**Consignes et exigences**
Imprimez à l'identique chaque ligne des entrées ci-dessous, en omettant les images.

**Documents fournis**
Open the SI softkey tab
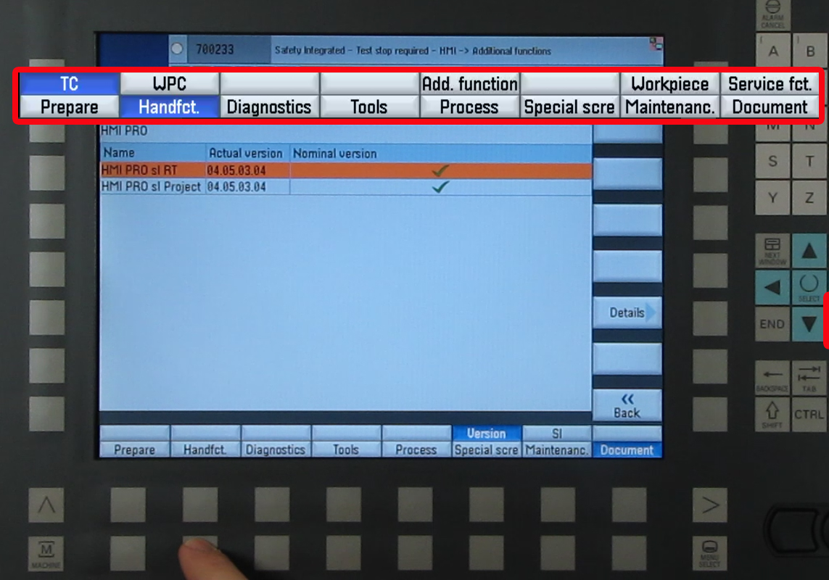 (556, 434)
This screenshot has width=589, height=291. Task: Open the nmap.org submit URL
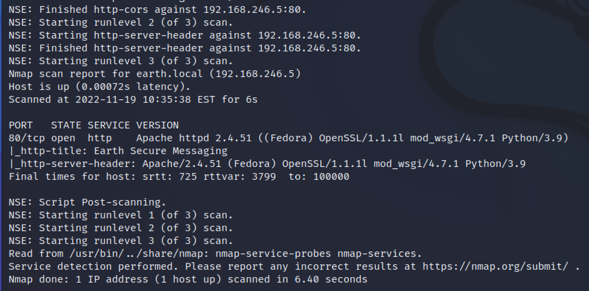coord(495,266)
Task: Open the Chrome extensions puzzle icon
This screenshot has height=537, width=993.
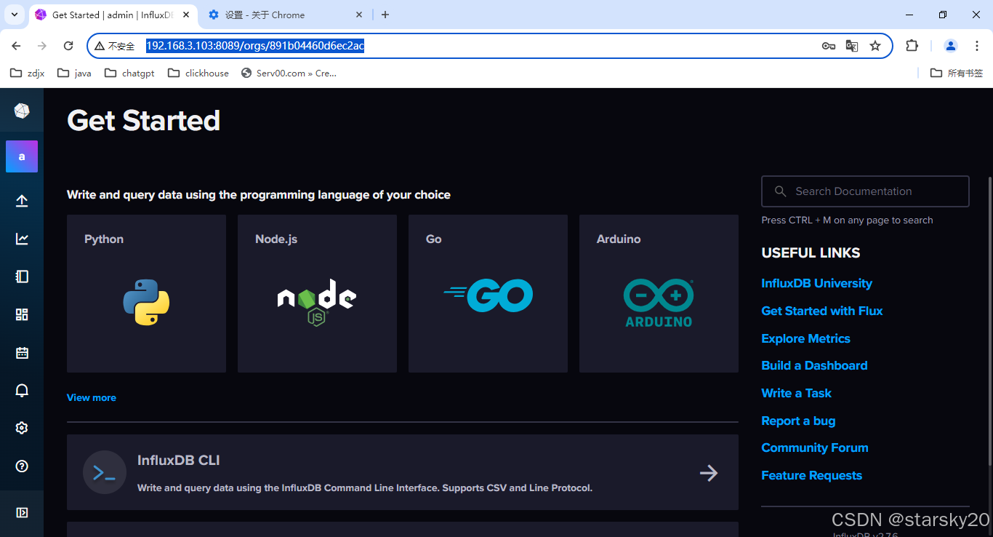Action: [912, 45]
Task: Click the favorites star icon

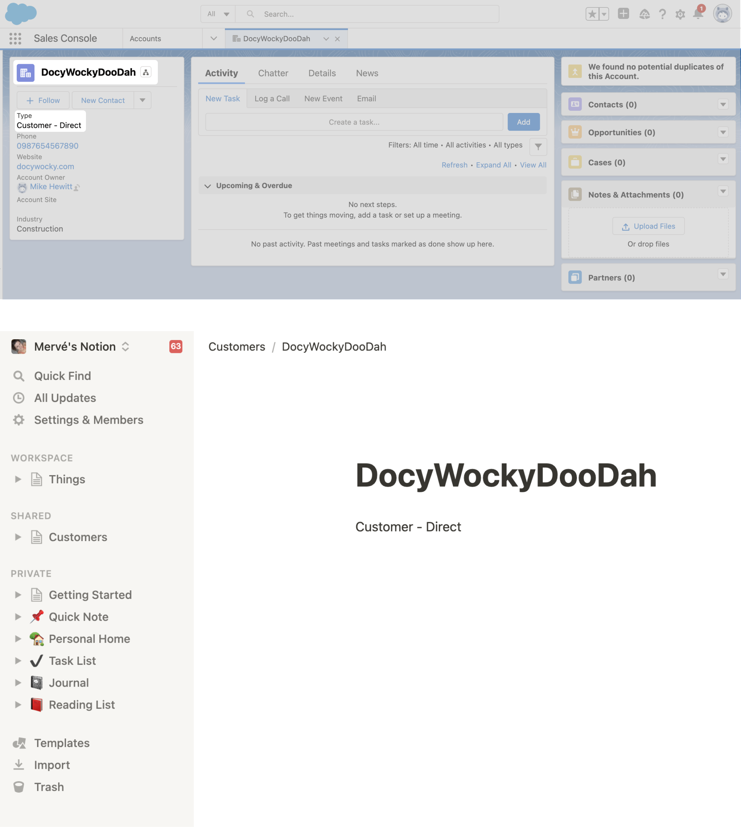Action: [x=592, y=14]
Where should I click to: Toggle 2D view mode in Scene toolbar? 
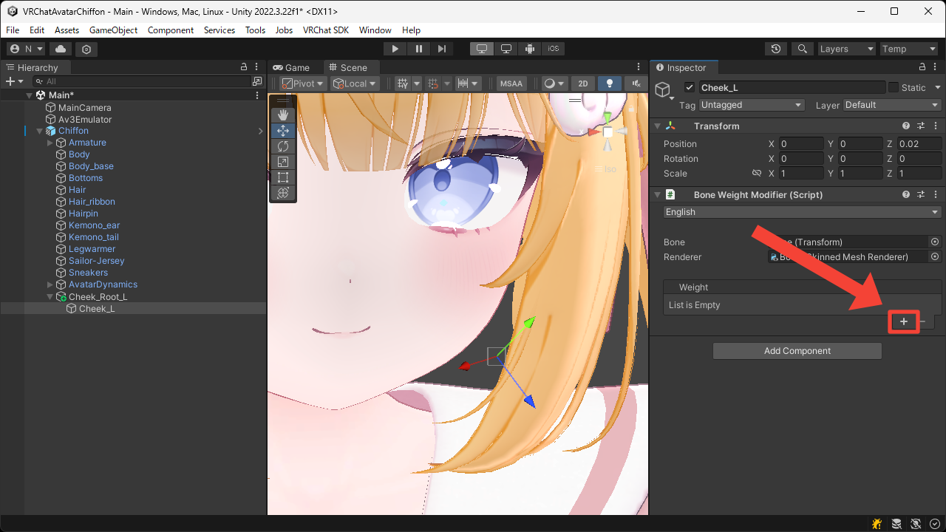click(x=582, y=83)
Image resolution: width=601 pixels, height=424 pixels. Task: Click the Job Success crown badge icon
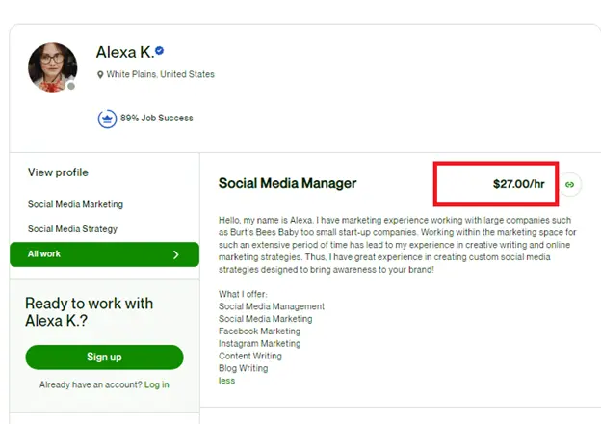(107, 119)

**Résultat de l'exercice**
Open the SI softkey tab
 (556, 434)
This screenshot has width=589, height=291. Task: Open the nmap.org submit URL
coord(495,266)
Task: Open the Chrome extensions puzzle icon
This screenshot has height=537, width=993.
Action: [912, 45]
Task: Click the favorites star icon

Action: [x=592, y=14]
Where should I click to: Toggle 2D view mode in Scene toolbar? 
click(x=582, y=83)
Image resolution: width=601 pixels, height=424 pixels. Task: Click the Job Success crown badge icon
(107, 119)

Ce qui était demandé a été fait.